Start of MATERIAL SUPPLIED

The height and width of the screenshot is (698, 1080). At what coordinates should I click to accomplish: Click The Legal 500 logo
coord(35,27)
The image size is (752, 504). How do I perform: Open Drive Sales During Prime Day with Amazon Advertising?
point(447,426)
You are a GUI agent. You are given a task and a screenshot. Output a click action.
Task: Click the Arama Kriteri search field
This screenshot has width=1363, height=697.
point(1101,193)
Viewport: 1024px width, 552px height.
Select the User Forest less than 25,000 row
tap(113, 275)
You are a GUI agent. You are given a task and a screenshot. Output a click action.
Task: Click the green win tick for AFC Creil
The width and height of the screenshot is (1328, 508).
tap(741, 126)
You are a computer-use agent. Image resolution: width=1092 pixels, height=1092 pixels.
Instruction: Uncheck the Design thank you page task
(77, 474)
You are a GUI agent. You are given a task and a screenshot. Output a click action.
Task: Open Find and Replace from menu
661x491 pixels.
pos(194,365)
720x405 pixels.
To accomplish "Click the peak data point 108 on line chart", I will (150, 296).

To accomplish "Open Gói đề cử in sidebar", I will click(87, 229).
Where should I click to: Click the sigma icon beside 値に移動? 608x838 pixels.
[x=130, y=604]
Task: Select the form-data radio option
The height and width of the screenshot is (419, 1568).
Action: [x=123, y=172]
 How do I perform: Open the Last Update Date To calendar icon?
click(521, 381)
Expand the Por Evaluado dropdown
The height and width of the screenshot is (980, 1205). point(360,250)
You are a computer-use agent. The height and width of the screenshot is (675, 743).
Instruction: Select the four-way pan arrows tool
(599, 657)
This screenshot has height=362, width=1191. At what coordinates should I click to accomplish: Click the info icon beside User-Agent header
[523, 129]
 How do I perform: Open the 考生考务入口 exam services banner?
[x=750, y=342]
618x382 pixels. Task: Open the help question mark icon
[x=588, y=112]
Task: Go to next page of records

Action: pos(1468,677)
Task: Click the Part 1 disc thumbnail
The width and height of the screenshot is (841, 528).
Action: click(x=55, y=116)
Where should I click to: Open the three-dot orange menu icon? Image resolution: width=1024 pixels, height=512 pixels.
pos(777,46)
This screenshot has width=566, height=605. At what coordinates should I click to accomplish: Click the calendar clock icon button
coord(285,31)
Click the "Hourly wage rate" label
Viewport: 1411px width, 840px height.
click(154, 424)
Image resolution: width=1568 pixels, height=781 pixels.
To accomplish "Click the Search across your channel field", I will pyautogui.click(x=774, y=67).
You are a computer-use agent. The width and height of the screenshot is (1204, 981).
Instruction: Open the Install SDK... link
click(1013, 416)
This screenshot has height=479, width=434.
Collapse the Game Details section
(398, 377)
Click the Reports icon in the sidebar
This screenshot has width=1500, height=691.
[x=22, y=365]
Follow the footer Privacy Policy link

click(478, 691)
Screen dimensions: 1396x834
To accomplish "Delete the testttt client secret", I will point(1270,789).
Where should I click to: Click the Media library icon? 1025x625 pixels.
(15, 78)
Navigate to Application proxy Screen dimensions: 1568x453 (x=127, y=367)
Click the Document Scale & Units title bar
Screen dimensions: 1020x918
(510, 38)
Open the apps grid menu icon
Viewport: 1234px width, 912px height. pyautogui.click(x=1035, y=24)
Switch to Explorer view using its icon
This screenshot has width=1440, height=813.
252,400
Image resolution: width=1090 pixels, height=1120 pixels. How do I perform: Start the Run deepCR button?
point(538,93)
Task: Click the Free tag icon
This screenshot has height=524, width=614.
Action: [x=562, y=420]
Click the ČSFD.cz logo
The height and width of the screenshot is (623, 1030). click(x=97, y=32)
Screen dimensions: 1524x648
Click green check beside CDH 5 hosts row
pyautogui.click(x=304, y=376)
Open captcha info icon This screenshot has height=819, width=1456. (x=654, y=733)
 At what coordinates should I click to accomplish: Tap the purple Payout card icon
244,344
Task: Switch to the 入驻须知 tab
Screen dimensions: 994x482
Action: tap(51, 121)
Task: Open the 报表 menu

End of MATERIAL SUPPLIED

● **DIRECTIONS**: The expected answer is each line of the records above that includes the string "computer".

● **REPLY TO THE TASK**:
You are a computer-use agent. Image resolution: width=1092 pixels, height=1092 pixels.
You are a computer-use agent. The height and width of the screenshot is (675, 743).
You are a computer-use agent. The width and height of the screenshot is (1204, 981).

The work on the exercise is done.